Cet ouvrage représente une autre tendance de la philosophie contemporaine, tendance issue assez directement de Hegel, bien que l’auteur prétende corriger et réformer la conception de celui-ci. Le réel, pour Hegel, c’est la pensée ; pour M. Gentile, c’est « le penser » (l’acte) ; la nuance peut paraître assez subtile, et pourtant on lui attribue une importance capitale. « Le penser est activité, et la pensée est le produit de cette activité ; l’activité devient, l’effet est. » Il s’agit donc essentiellement d’une philosophie du devenir : « L’esprit n’est ni un être ni une substance, mais un processus constructif, un développement, un continuel devenir. » Il est donc à peine utile de dire que l’« acte pur » dont il est question ici n’a rien de commun avec celui d’Aristote. Cet idéalisme « actualiste » nous apparaît d’ailleurs surtout comme un étrange abus de la dialectique ; citons-en tout au moins un exemple typique : « La pensée est inconcevable en tant que pensée, et n’est pensée précisément que parce qu’impensable… Et toutefois l’impensable, du fait même qu’il est impensable, est pensé, car son impensabilité est un penser. Ce n’est pas en soi, hors de la sphère de notre penser, qu’il est impensable. C’est nous qui le pensons comme l’impensable : c’est notre penser qui le pose comme impensable, ou plutôt c’est le penser qui se pose en lui, mais en lui comme impensable. » — On comprendra sans peine que ce livre soit d’une lecture assez difficile, et encore faut-il ajouter que la traduction est trop souvent incorrecte ; il s’y rencontre même bien des mots qui, pour être calqués trop exactement sur des formes italiennes, sont en français, non seulement des néologismes inutiles, mais de purs barbarismes : « naturalistique », « objectivisé », « psychicité », « prévédibilité », « intellectualistiquement », et d’autres encore.

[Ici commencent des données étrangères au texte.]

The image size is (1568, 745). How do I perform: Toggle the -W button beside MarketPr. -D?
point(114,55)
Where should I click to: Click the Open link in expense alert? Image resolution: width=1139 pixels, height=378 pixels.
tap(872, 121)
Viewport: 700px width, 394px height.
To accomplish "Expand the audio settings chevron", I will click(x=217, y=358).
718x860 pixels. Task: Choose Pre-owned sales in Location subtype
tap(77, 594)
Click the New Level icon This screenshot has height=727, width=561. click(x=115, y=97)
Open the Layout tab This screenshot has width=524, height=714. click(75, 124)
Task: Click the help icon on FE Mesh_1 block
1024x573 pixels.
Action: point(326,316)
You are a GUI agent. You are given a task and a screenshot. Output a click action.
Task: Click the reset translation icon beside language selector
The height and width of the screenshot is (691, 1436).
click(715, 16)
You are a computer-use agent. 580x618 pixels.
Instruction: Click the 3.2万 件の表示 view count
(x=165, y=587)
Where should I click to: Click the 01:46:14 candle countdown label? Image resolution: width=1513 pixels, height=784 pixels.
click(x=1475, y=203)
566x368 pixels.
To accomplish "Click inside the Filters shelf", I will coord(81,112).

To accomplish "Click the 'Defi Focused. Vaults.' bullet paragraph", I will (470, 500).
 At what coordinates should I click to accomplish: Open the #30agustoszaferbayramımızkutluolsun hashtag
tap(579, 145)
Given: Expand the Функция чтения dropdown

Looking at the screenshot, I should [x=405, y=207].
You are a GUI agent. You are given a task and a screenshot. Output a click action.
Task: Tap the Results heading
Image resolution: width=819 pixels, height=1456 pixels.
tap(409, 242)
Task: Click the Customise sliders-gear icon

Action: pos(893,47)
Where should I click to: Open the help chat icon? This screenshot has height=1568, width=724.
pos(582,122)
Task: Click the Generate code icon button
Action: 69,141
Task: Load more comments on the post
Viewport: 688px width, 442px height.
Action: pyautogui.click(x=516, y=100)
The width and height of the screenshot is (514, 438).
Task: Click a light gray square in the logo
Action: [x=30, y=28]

Illustrée de 175 reproductions hors texte en similigravure.

Cette très belle publication donne pour la première fois une idée d’ensemble de la sculpture khmère, dans la mesure du moins où le permet l’état actuel des recherches archéologiques. L’auteur est d’ailleurs fort prudent dans ses conclusions, et on ne saurait trop l’en approuver, car bien des questions sont encore loin d’être résolues d’une façon définitive. Il est à peu près impossible d’établir une chronologie rigoureuse, et, ici comme pour l’Inde, les dates proposées ne sont souvent qu’hypothétiques. Il est difficile aussi de préciser sous quelle forme l’influence indienne pénétra tout d’abord au Cambodge, et, du Brâhmanisme ou du Bouddhisme, lequel s’établit le premier dans cette région ; pour nous, du reste, il n’y a rien d’impossible à ce qu’ils y soient venus simultanément, puisqu’ils coexistèrent dans l’Inde pendant un certain nombre de siècles. En tout cas, M. Groslier remarque très justement que les deux cultes se mêlent souvent (le même fait peut être constaté en d’autres pays, à Java notamment) ; il s’agit d’ailleurs d’un Bouddhisme transformé, fortement teinté de Çivaïsme, comme cela s’est produit aussi au Thibet. L’auteur insiste peu sur ces considérations, qui méritaient une étude approfondie, mais qui ne rentrent qu’indirectement dans son sujet ; il cherche surtout à faire la part des influences extérieures et à montrer en même temps ce qu’il y a de vraiment original dans l’art khmer. Nous lui reprocherons seulement de s’être parfois un peu trop laissé influencer dans ses appréciations, bien qu’il s’en défende, par les conceptions esthétiques occidentales et par le moderne préjugé individualiste ; on le sent gêné par tout ce qu’il y a de traditionnel dans cet art, par son caractère symbolique et rituel, qui en est pourtant, à nos yeux, le côté le plus intéressant. — Les planches, qui forment près des deux tiers du volume, sont tout à fait remarquables (il n’en est guère que deux ou trois qui manquent un peu de netteté, sans doute par suite des conditions où les photographies ont dû être prises) ; la plupart reproduisent des pièces inédites ou récemment découvertes, et elles font connaître la sculpture khmère beaucoup plus complètement que les fragments détachés qu’on en peut voir dans les musées.